INFORMATION GIVEN
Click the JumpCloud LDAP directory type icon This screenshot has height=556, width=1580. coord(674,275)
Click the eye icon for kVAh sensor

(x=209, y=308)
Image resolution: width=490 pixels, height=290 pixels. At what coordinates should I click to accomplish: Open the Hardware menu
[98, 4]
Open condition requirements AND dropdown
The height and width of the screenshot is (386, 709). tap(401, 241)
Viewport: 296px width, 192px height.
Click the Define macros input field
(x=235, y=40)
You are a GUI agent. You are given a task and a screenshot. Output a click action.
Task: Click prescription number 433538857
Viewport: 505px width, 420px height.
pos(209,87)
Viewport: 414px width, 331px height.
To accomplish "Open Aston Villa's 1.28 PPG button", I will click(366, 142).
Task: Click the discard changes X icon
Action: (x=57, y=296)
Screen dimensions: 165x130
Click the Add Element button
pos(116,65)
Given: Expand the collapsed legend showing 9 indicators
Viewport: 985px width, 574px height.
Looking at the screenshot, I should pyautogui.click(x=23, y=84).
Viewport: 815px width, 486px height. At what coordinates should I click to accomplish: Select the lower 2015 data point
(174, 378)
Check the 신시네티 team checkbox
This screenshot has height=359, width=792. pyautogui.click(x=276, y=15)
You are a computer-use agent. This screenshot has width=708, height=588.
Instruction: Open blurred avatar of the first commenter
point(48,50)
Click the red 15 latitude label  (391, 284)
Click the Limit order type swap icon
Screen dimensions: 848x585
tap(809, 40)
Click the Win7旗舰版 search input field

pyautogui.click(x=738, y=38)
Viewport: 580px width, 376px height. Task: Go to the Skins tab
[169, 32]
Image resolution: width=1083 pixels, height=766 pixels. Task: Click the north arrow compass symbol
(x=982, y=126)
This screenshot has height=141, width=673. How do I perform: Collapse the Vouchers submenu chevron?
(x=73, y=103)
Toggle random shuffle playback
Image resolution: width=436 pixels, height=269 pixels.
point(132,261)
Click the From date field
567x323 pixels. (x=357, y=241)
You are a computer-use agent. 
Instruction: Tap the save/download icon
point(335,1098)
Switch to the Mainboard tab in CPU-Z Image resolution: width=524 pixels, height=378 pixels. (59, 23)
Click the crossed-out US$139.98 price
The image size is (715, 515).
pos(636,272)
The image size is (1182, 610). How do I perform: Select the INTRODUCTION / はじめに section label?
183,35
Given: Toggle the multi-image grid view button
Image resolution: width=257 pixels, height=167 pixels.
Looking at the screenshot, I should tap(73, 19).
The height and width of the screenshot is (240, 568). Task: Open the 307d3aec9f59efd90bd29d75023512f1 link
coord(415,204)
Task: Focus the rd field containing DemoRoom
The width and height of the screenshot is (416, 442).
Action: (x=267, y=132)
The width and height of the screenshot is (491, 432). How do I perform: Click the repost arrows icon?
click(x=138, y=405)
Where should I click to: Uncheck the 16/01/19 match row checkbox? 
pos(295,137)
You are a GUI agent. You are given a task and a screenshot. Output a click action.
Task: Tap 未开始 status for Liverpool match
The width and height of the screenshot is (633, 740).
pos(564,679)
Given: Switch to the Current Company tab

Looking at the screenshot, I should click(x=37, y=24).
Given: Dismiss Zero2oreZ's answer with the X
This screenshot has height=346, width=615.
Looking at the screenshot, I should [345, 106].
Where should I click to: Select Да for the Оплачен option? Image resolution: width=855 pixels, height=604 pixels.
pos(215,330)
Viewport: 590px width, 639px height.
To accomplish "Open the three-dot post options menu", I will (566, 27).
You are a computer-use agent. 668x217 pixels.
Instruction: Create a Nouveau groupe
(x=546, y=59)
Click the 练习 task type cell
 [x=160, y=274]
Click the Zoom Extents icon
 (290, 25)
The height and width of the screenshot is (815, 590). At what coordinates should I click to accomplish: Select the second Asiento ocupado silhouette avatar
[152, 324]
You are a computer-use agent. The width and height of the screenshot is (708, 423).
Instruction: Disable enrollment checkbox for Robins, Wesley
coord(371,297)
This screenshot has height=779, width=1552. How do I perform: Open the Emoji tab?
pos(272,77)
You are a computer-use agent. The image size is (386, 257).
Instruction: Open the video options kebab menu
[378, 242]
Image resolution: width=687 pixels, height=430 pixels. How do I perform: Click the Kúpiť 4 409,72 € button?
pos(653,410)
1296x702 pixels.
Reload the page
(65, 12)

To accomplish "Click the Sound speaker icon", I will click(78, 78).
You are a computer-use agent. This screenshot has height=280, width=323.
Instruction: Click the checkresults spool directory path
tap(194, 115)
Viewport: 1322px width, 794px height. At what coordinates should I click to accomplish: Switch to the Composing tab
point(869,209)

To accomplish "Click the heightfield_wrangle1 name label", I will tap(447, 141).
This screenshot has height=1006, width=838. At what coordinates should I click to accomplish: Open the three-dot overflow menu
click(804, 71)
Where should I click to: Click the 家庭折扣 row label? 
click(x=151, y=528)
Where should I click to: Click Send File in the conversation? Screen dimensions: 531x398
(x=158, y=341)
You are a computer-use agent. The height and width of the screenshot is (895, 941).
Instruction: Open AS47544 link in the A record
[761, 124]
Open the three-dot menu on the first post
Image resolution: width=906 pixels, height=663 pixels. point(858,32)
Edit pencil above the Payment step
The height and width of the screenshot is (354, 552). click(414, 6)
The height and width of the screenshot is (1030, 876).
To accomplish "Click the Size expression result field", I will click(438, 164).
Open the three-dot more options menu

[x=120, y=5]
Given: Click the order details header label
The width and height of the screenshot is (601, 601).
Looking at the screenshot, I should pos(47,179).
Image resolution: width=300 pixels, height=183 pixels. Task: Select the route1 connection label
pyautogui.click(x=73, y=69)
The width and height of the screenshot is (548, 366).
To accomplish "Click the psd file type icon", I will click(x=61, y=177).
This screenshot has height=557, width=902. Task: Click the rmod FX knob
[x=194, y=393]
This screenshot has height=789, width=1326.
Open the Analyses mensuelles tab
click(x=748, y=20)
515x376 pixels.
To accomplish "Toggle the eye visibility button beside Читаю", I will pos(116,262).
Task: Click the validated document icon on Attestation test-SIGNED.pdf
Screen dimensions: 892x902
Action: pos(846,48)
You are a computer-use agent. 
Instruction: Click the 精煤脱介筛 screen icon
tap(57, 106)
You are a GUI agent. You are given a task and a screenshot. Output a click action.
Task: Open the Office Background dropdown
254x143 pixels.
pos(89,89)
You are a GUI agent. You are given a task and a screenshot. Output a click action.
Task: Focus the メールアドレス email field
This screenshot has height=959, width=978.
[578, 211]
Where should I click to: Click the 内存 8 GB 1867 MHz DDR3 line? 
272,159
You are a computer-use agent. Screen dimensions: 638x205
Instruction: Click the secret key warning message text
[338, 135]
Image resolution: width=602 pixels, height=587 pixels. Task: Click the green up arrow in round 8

TASK TO CARRY OUT
All of the material shown above should be written out exactly.

RESPONSE AREA
Click the JumpCloud LDAP directory type icon This screenshot has height=556, width=1580. coord(674,275)
Click the eye icon for kVAh sensor

(x=209, y=308)
Image resolution: width=490 pixels, height=290 pixels. At what coordinates should I click to accomplish: Open the Hardware menu
[98, 4]
Open condition requirements AND dropdown
The height and width of the screenshot is (386, 709). tap(401, 241)
Viewport: 296px width, 192px height.
Click the Define macros input field
(x=235, y=40)
You are a GUI agent. You are given a task and a screenshot. Output a click action.
Task: Click prescription number 433538857
Viewport: 505px width, 420px height.
pos(209,87)
Viewport: 414px width, 331px height.
To accomplish "Open Aston Villa's 1.28 PPG button", I will click(366, 142).
Task: Click the discard changes X icon
Action: (x=57, y=296)
Screen dimensions: 165x130
Click the Add Element button
pos(116,65)
Given: Expand the collapsed legend showing 9 indicators
Viewport: 985px width, 574px height.
Looking at the screenshot, I should pyautogui.click(x=23, y=84).
Viewport: 815px width, 486px height. At what coordinates should I click to accomplish: Select the lower 2015 data point
(174, 378)
Check the 신시네티 team checkbox
This screenshot has height=359, width=792. pyautogui.click(x=276, y=15)
You are a computer-use agent. This screenshot has width=708, height=588.
Instruction: Open blurred avatar of the first commenter
point(48,50)
Click the red 15 latitude label  (391, 284)
Click the Limit order type swap icon
Screen dimensions: 848x585
tap(809, 40)
Click the Win7旗舰版 search input field

pyautogui.click(x=738, y=38)
Viewport: 580px width, 376px height. Task: Go to the Skins tab
[169, 32]
Image resolution: width=1083 pixels, height=766 pixels. Task: Click the north arrow compass symbol
(x=982, y=126)
This screenshot has height=141, width=673. How do I perform: Collapse the Vouchers submenu chevron?
(x=73, y=103)
Toggle random shuffle playback
Image resolution: width=436 pixels, height=269 pixels.
point(132,261)
Click the From date field
567x323 pixels. (x=357, y=241)
You are a computer-use agent. 
Instruction: Tap the save/download icon
point(335,1098)
Switch to the Mainboard tab in CPU-Z Image resolution: width=524 pixels, height=378 pixels. (59, 23)
Click the crossed-out US$139.98 price
The image size is (715, 515).
pos(636,272)
The image size is (1182, 610). How do I perform: Select the INTRODUCTION / はじめに section label?
183,35
Given: Toggle the multi-image grid view button
Image resolution: width=257 pixels, height=167 pixels.
Looking at the screenshot, I should tap(73, 19).
The height and width of the screenshot is (240, 568). Task: Open the 307d3aec9f59efd90bd29d75023512f1 link
coord(415,204)
Task: Focus the rd field containing DemoRoom
The width and height of the screenshot is (416, 442).
Action: (x=267, y=132)
The width and height of the screenshot is (491, 432). How do I perform: Click the repost arrows icon?
click(x=138, y=405)
Where should I click to: Uncheck the 16/01/19 match row checkbox? 
pos(295,137)
You are a GUI agent. You are given a task and a screenshot. Output a click action.
Task: Tap 未开始 status for Liverpool match
The width and height of the screenshot is (633, 740).
pos(564,679)
Given: Switch to the Current Company tab

Looking at the screenshot, I should click(x=37, y=24).
Given: Dismiss Zero2oreZ's answer with the X
This screenshot has height=346, width=615.
Looking at the screenshot, I should [345, 106].
Where should I click to: Select Да for the Оплачен option? Image resolution: width=855 pixels, height=604 pixels.
pos(215,330)
Viewport: 590px width, 639px height.
To accomplish "Open the three-dot post options menu", I will (566, 27).
You are a computer-use agent. 668x217 pixels.
Instruction: Create a Nouveau groupe
(x=546, y=59)
Click the 练习 task type cell
 [x=160, y=274]
Click the Zoom Extents icon
 (290, 25)
The height and width of the screenshot is (815, 590). At what coordinates should I click to accomplish: Select the second Asiento ocupado silhouette avatar
[152, 324]
You are a computer-use agent. The width and height of the screenshot is (708, 423).
Instruction: Disable enrollment checkbox for Robins, Wesley
coord(371,297)
This screenshot has height=779, width=1552. How do I perform: Open the Emoji tab?
pos(272,77)
You are a computer-use agent. The image size is (386, 257).
Instruction: Open the video options kebab menu
[378, 242]
Image resolution: width=687 pixels, height=430 pixels. How do I perform: Click the Kúpiť 4 409,72 € button?
pos(653,410)
1296x702 pixels.
Reload the page
(65, 12)

To accomplish "Click the Sound speaker icon", I will click(78, 78).
You are a computer-use agent. This screenshot has height=280, width=323.
Instruction: Click the checkresults spool directory path
tap(194, 115)
Viewport: 1322px width, 794px height. At what coordinates should I click to accomplish: Switch to the Composing tab
point(869,209)

To accomplish "Click the heightfield_wrangle1 name label", I will tap(447, 141).
This screenshot has height=1006, width=838. At what coordinates should I click to accomplish: Open the three-dot overflow menu
click(804, 71)
Where should I click to: Click the 家庭折扣 row label? 
click(x=151, y=528)
Where should I click to: Click Send File in the conversation? Screen dimensions: 531x398
(x=158, y=341)
You are a computer-use agent. The height and width of the screenshot is (895, 941).
Instruction: Open AS47544 link in the A record
[761, 124]
Open the three-dot menu on the first post
Image resolution: width=906 pixels, height=663 pixels. point(858,32)
Edit pencil above the Payment step
The height and width of the screenshot is (354, 552). click(414, 6)
The height and width of the screenshot is (1030, 876).
To accomplish "Click the Size expression result field", I will click(438, 164).
Open the three-dot more options menu

[x=120, y=5]
Given: Click the order details header label
The width and height of the screenshot is (601, 601).
Looking at the screenshot, I should pos(47,179).
Image resolution: width=300 pixels, height=183 pixels. Task: Select the route1 connection label
pyautogui.click(x=73, y=69)
The width and height of the screenshot is (548, 366).
To accomplish "Click the psd file type icon", I will click(x=61, y=177).
This screenshot has height=557, width=902. Task: Click the rmod FX knob
[x=194, y=393]
This screenshot has height=789, width=1326.
Open the Analyses mensuelles tab
click(x=748, y=20)
515x376 pixels.
To accomplish "Toggle the eye visibility button beside Читаю", I will pos(116,262).
Task: Click the validated document icon on Attestation test-SIGNED.pdf
Screen dimensions: 892x902
Action: pos(846,48)
You are a computer-use agent. 
Instruction: Click the 精煤脱介筛 screen icon
tap(57, 106)
You are a GUI agent. You are given a task and a screenshot. Output a click action.
Task: Open the Office Background dropdown
254x143 pixels.
pos(89,89)
You are a GUI agent. You are given a task and a screenshot. Output a click action.
Task: Focus the メールアドレス email field
This screenshot has height=959, width=978.
[578, 211]
Where should I click to: Click the 内存 8 GB 1867 MHz DDR3 line? 
272,159
You are a computer-use agent. Screen dimensions: 638x205
Instruction: Click the secret key warning message text
[338, 135]
Image resolution: width=602 pixels, height=587 pixels. Task: Click the green up arrow in round 8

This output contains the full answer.